---------- Recorded information

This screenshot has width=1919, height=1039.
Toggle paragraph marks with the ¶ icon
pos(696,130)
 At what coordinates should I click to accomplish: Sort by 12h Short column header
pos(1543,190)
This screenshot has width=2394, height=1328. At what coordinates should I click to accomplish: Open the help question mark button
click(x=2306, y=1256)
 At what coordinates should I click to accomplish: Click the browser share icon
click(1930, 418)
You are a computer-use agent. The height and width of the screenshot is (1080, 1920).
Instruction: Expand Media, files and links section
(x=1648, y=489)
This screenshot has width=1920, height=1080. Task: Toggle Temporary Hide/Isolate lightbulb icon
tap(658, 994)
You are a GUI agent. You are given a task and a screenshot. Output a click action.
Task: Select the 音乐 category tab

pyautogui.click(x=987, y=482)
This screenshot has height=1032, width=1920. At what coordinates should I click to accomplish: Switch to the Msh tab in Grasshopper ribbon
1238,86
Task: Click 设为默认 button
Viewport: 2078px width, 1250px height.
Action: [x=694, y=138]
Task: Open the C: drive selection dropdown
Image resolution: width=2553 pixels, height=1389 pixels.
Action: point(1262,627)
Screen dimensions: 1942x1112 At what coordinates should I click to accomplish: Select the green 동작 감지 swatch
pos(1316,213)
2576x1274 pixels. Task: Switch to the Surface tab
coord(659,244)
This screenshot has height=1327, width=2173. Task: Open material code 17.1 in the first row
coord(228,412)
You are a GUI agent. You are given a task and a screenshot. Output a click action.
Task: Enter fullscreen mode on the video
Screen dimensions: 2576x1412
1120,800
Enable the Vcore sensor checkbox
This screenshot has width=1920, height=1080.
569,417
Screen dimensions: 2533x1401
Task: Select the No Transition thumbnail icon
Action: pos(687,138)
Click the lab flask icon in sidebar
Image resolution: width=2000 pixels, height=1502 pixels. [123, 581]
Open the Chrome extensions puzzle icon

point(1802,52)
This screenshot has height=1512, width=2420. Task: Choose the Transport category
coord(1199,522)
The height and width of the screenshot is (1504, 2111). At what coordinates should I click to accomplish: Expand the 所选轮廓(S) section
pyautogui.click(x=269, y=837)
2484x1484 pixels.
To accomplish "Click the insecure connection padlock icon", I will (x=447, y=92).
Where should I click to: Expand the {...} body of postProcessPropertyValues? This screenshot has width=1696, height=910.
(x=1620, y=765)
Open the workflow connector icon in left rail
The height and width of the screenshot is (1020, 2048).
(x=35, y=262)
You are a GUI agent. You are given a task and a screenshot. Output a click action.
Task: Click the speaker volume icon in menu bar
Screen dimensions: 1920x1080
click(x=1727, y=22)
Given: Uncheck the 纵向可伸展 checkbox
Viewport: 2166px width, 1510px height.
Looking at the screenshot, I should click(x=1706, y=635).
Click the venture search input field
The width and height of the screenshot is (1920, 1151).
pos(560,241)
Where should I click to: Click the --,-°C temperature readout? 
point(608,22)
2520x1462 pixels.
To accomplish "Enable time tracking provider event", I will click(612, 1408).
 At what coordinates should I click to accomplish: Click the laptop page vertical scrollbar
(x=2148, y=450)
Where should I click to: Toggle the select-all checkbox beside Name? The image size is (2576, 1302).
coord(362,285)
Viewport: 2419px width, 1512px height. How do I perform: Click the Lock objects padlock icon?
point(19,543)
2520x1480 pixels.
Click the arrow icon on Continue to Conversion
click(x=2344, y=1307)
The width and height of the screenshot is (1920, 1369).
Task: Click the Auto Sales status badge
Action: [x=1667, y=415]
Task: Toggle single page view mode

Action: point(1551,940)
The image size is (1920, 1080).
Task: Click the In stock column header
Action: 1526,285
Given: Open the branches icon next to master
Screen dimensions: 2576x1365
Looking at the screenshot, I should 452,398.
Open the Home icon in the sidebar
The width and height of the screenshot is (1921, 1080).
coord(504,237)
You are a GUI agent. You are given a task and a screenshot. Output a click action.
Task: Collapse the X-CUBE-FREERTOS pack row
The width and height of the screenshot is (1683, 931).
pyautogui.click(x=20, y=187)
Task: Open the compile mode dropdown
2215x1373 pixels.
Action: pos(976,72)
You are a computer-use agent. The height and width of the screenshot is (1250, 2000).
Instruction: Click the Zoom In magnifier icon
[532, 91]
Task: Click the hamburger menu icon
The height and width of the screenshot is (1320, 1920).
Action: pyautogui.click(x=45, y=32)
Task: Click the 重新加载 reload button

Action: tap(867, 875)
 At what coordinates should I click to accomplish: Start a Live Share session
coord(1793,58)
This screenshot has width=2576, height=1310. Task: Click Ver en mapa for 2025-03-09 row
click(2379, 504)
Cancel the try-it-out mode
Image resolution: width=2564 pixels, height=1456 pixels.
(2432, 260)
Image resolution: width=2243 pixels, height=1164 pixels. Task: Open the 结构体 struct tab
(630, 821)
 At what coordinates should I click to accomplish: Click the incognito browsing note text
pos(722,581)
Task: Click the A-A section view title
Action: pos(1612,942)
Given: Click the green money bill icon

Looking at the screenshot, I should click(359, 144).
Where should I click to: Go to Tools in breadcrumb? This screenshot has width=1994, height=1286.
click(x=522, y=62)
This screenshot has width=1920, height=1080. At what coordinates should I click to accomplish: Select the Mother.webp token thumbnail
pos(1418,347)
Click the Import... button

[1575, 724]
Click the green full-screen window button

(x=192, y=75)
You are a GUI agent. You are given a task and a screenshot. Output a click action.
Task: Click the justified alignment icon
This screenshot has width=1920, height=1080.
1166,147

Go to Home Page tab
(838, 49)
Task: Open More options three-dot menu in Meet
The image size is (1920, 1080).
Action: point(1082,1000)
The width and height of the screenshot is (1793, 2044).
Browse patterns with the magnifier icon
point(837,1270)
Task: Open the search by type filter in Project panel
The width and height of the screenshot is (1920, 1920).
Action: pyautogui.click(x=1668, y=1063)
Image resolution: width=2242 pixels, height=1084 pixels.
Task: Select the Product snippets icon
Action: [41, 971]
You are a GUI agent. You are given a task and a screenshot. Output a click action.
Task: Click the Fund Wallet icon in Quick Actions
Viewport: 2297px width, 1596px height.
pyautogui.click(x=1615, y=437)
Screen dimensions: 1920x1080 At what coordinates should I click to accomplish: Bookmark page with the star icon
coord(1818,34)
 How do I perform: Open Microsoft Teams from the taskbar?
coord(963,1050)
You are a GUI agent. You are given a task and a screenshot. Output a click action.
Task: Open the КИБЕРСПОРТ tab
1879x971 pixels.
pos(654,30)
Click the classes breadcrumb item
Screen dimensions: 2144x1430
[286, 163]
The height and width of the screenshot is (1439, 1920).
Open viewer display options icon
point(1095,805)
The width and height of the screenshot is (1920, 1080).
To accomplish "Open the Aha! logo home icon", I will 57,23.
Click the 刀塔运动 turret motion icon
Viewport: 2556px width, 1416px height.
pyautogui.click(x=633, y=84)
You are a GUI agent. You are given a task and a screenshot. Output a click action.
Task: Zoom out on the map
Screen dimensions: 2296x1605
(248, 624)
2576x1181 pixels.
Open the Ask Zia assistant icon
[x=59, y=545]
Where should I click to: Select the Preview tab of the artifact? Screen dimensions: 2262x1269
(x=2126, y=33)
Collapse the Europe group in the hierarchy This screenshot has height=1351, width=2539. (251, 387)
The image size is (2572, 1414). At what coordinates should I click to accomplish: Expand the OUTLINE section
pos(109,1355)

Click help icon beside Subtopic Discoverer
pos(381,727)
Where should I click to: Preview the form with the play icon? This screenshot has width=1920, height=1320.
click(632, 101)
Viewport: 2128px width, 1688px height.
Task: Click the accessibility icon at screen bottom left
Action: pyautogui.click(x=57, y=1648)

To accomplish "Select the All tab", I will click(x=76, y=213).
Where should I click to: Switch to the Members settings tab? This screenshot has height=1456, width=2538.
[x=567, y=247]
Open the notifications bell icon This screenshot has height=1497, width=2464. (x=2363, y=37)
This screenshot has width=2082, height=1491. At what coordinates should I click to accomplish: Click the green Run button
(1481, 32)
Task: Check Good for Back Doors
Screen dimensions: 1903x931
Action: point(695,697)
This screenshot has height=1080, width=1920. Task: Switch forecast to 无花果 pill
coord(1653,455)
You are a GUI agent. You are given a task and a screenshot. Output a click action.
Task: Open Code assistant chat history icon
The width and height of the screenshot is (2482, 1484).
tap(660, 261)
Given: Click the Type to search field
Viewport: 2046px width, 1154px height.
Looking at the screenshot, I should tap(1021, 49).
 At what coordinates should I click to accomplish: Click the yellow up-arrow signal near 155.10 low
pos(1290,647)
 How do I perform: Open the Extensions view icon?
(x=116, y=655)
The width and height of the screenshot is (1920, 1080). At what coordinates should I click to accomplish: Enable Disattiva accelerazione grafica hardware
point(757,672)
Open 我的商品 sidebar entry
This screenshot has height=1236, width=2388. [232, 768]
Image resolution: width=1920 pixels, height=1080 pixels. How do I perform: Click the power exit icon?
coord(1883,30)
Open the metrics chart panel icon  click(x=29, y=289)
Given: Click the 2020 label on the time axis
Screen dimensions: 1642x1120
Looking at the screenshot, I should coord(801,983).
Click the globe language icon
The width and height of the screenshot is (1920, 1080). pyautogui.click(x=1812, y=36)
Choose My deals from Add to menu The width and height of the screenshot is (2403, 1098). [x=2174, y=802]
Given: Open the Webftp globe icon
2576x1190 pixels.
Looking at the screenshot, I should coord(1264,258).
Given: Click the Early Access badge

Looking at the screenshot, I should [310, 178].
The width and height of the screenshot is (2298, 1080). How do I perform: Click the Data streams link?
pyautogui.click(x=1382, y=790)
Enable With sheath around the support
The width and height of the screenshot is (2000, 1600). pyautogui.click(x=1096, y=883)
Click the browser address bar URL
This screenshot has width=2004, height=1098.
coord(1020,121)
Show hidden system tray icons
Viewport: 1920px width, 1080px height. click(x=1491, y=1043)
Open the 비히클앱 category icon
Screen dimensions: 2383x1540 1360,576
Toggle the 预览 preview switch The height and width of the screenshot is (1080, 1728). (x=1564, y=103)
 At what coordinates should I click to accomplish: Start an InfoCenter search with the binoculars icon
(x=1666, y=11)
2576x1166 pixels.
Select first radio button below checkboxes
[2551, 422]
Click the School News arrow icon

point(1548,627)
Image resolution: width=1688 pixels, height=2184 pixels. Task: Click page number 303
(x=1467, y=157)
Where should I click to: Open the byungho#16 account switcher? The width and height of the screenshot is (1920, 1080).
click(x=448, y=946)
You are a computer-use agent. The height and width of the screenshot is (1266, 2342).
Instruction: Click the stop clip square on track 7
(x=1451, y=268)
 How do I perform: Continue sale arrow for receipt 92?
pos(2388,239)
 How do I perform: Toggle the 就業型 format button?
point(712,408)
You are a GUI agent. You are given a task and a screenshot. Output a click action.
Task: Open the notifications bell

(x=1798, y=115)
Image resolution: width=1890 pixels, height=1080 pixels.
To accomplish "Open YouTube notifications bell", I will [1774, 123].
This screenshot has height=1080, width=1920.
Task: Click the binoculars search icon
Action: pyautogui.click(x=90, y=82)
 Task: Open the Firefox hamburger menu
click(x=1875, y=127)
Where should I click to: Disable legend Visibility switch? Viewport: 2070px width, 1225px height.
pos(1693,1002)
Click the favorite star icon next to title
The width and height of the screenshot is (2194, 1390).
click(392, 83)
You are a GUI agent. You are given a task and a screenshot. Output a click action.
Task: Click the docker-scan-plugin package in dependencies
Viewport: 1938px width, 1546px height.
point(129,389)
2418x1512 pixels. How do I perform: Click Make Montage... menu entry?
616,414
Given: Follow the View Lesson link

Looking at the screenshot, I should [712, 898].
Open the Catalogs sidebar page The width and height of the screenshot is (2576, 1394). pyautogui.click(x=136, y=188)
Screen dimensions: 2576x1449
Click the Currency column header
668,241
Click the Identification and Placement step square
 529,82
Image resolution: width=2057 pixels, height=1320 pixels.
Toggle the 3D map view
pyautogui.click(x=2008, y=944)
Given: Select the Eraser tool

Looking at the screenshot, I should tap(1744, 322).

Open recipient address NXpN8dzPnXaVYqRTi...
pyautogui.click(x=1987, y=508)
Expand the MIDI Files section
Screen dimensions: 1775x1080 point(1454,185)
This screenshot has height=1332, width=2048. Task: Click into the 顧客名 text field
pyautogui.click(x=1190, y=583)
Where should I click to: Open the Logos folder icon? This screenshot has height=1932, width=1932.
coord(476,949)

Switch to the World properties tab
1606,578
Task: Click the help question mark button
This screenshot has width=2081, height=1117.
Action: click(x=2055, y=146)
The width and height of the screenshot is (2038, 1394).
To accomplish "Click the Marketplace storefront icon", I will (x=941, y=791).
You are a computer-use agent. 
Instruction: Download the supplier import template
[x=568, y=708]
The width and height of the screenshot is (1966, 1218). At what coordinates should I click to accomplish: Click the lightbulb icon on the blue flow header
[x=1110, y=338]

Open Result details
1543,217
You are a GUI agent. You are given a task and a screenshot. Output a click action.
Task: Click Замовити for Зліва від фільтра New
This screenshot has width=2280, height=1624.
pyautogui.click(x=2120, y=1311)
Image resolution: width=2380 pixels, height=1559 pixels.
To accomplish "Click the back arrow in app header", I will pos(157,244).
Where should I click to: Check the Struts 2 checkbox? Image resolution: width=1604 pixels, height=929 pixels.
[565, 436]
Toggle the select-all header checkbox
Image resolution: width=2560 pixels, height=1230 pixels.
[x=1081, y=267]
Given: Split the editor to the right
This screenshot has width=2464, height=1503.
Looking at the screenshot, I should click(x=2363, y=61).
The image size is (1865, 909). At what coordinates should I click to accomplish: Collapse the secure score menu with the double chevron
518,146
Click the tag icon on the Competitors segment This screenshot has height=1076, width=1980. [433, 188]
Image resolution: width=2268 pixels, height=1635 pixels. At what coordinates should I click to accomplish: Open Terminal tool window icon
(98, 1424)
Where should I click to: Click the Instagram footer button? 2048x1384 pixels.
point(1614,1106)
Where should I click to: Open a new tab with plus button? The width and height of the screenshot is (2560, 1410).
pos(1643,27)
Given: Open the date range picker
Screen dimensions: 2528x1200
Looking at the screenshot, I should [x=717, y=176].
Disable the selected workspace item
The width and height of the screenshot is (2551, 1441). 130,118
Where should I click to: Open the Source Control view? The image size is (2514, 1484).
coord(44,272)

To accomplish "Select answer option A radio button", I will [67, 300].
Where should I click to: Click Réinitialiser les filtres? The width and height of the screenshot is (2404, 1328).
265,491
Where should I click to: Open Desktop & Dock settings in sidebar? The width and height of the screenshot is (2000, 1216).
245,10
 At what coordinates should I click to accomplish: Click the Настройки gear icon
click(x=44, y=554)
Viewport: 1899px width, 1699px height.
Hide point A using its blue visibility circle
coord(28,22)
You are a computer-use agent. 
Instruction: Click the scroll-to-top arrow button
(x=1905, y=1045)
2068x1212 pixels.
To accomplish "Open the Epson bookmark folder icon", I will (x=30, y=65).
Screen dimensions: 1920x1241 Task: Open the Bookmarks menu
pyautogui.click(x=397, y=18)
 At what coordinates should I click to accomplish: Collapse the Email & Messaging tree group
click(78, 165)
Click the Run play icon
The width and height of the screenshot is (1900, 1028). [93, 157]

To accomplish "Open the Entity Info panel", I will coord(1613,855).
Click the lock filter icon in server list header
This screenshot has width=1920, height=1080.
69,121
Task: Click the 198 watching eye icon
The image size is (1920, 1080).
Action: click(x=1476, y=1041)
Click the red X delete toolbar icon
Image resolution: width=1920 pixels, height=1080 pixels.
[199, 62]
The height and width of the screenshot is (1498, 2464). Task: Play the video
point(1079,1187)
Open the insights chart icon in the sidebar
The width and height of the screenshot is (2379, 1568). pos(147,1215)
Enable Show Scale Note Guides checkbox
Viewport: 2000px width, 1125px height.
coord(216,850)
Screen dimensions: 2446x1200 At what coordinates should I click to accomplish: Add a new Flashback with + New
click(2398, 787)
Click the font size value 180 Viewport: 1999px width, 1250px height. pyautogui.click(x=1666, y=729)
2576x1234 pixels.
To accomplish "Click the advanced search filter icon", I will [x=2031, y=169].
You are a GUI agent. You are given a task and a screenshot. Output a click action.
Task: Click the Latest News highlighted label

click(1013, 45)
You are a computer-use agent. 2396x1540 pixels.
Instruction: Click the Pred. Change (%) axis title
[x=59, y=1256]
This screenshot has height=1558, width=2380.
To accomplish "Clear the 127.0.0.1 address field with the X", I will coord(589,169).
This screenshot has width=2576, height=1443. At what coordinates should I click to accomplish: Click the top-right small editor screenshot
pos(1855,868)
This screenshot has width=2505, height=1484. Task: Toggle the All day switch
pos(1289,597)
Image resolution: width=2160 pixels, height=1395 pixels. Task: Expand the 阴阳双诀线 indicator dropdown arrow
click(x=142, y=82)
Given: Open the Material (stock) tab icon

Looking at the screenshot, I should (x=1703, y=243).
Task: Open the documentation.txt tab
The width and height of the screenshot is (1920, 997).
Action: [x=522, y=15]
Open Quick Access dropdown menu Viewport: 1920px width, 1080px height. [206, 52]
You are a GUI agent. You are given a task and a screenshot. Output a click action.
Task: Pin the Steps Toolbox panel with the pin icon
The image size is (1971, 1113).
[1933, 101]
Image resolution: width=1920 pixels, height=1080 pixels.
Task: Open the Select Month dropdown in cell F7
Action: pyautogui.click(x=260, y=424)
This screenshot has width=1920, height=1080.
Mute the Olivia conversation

--------------------

* [Exercise description] Number of lines with the string "time" in the data above: report this figure and nothing more.

* [Written answer] 2